America is a White, Christian country my ass. Wake up, all you Iowans out there, you have nothing at all to do with America except for the couple of weeks every four years that the real Americans pay attention to about one hundred and seventy five of you eating giant breakfasts before starting the whole farm work routine. America takes place on the coasts, and maybe Chicago, where the money, the culture and almost all of the people are. And the coasts are diverse, DIVERSE, population wise, so get over it. We get along with Black Americans, Hispanic Americans from about fifty different countries, Asians from countries that you never heard of, and about seven ‘Stans. Religions you never heard of either, like you’ve actually heard of any to mention. You couple of thousand White people out in Kick-Stump don’t matter anymore, and no amount of taking-back-America hysteria is going to put you on top, where you never were to begin with. Those million plus Koreans out in Los Angeles, and that’s just Los Angeles mind you, they’re not going anywhere, and they’re as American as you, so get over it, get over yourself.

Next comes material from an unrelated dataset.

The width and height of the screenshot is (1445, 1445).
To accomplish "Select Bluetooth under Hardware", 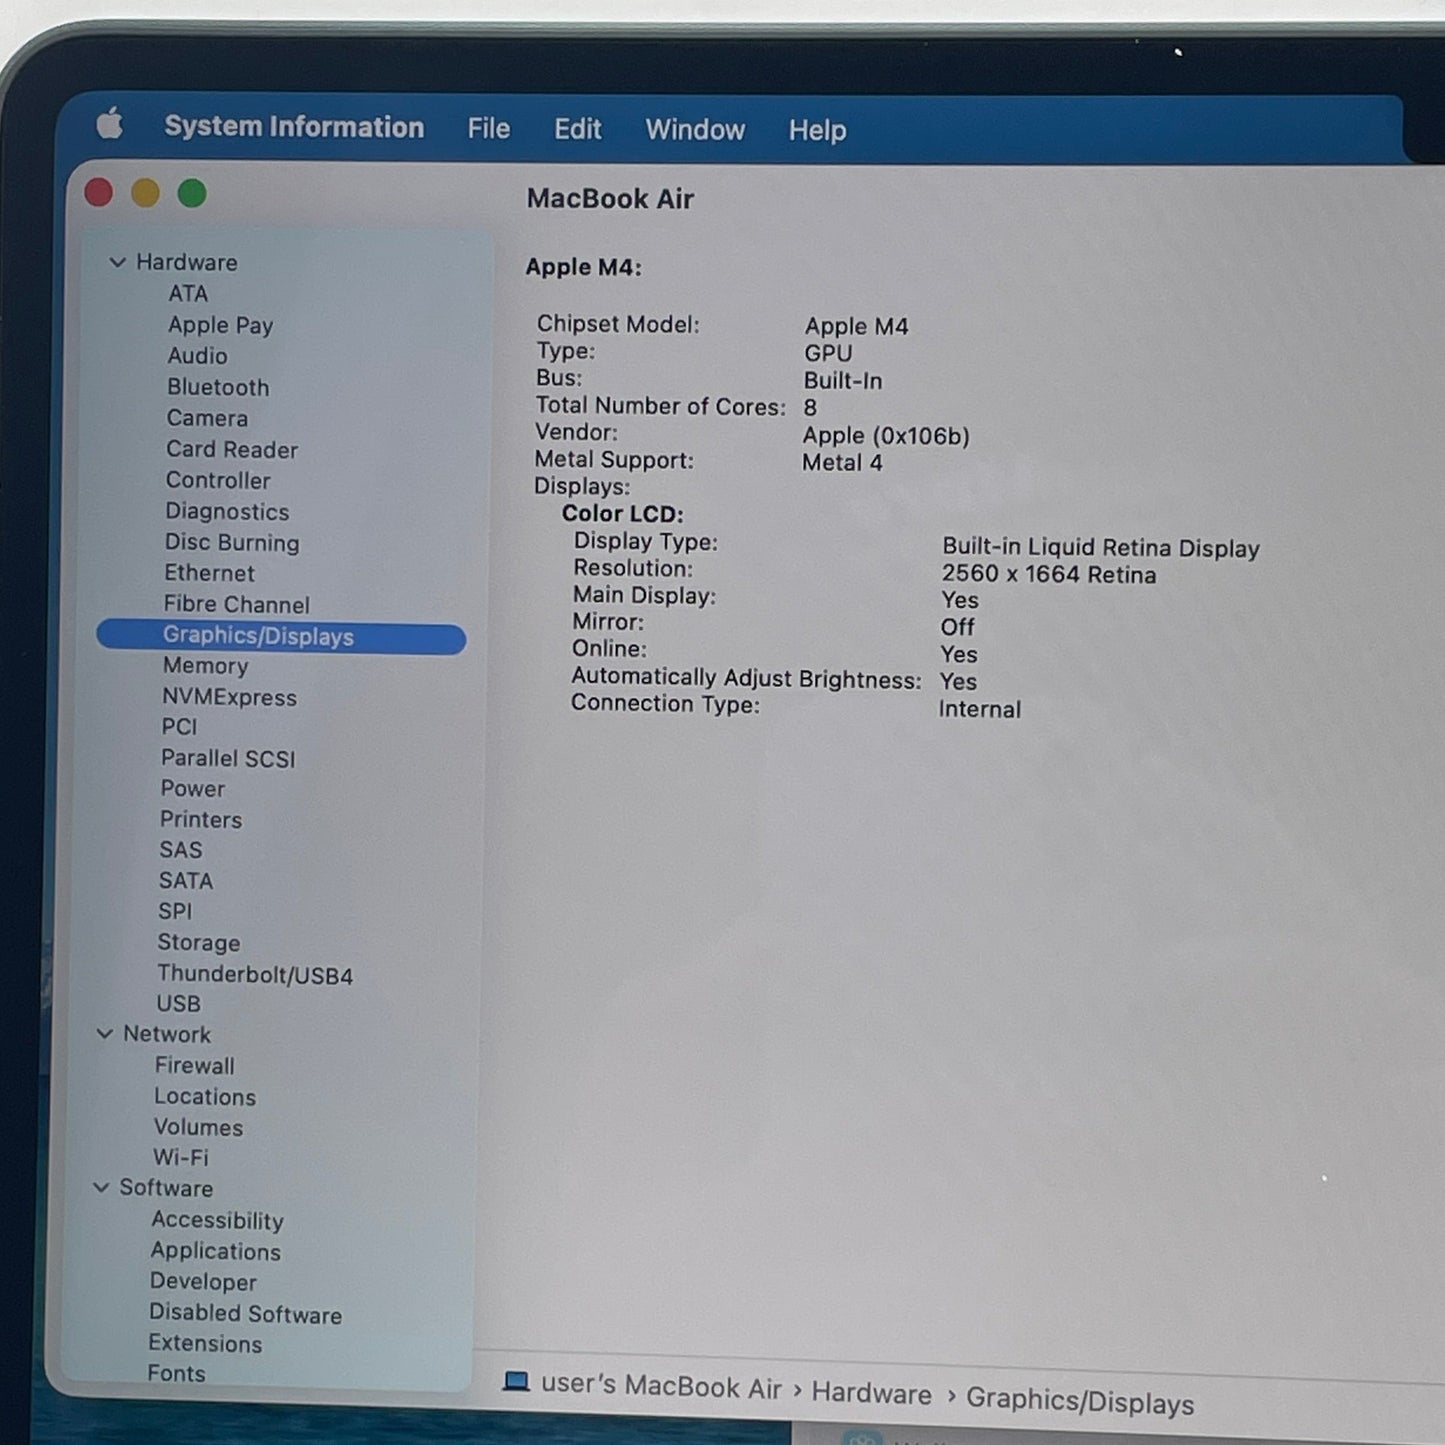I will click(218, 387).
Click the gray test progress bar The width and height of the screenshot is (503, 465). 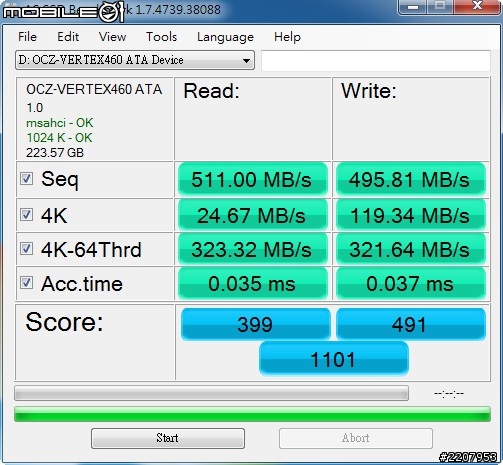[x=211, y=393]
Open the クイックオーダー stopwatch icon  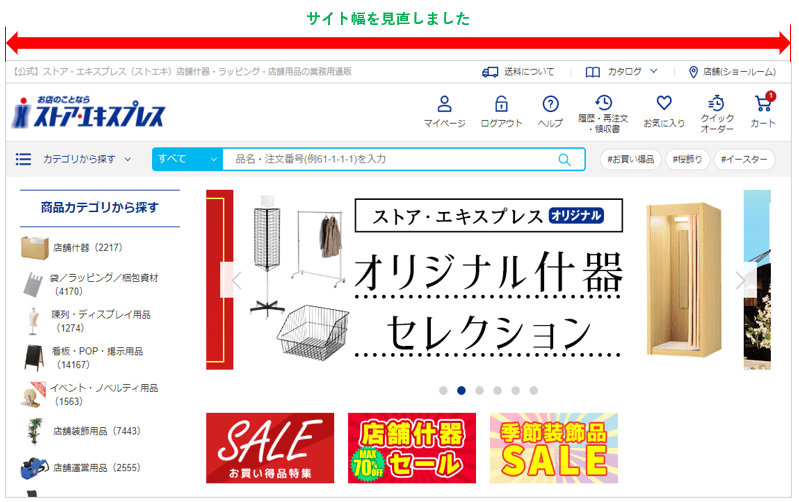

And if people at you church, or on your TV, or on your right-wing echo-chamber web site are telling you otherwise, it’s just because they’re convinced that you’re stupid enough to go for it. Wake up, smell the coffee, and vote for your actual interests for a change, vote for someone who will do something to help you. Sure, the drone strikes, endless detention, yadda, yadda, yadda. Anyone who still expects a perfect world should be committed to a mental institution, if they can find one that they can afford.

President Obama is us, the real us. Maybe if we can join forces, the real us, we could do away with these bullshiters who are trying to convince American voters to “take back their country” from the legitimately elected president. And get on with the real business at hand. Take my word for it, there’s plenty of it, work to do that is. Issues, real ones.

So let’s go! What’d’ya say?

3 comments:

Unknown said...

A great post.Yesterday Missouri---a red state getting redder--had a primary. The GOP selected a candidate for the Senate who is in favor of "privatizing" SS, Medicare and eliminating 1/2 of the Cabinet. I lived on the Oregon Coast for 8 years, and if I could sell a house, I would crawl back there to wallow in the diversity.

Anonymous said...

At the World Trade Center Memorial you learn people from 90 countries were killed that day.

fred c said...

That's the America I live in. At my son's high school in L.A. the school records showed that the kids (3,500 students) spoke a total of 85 different languages at home.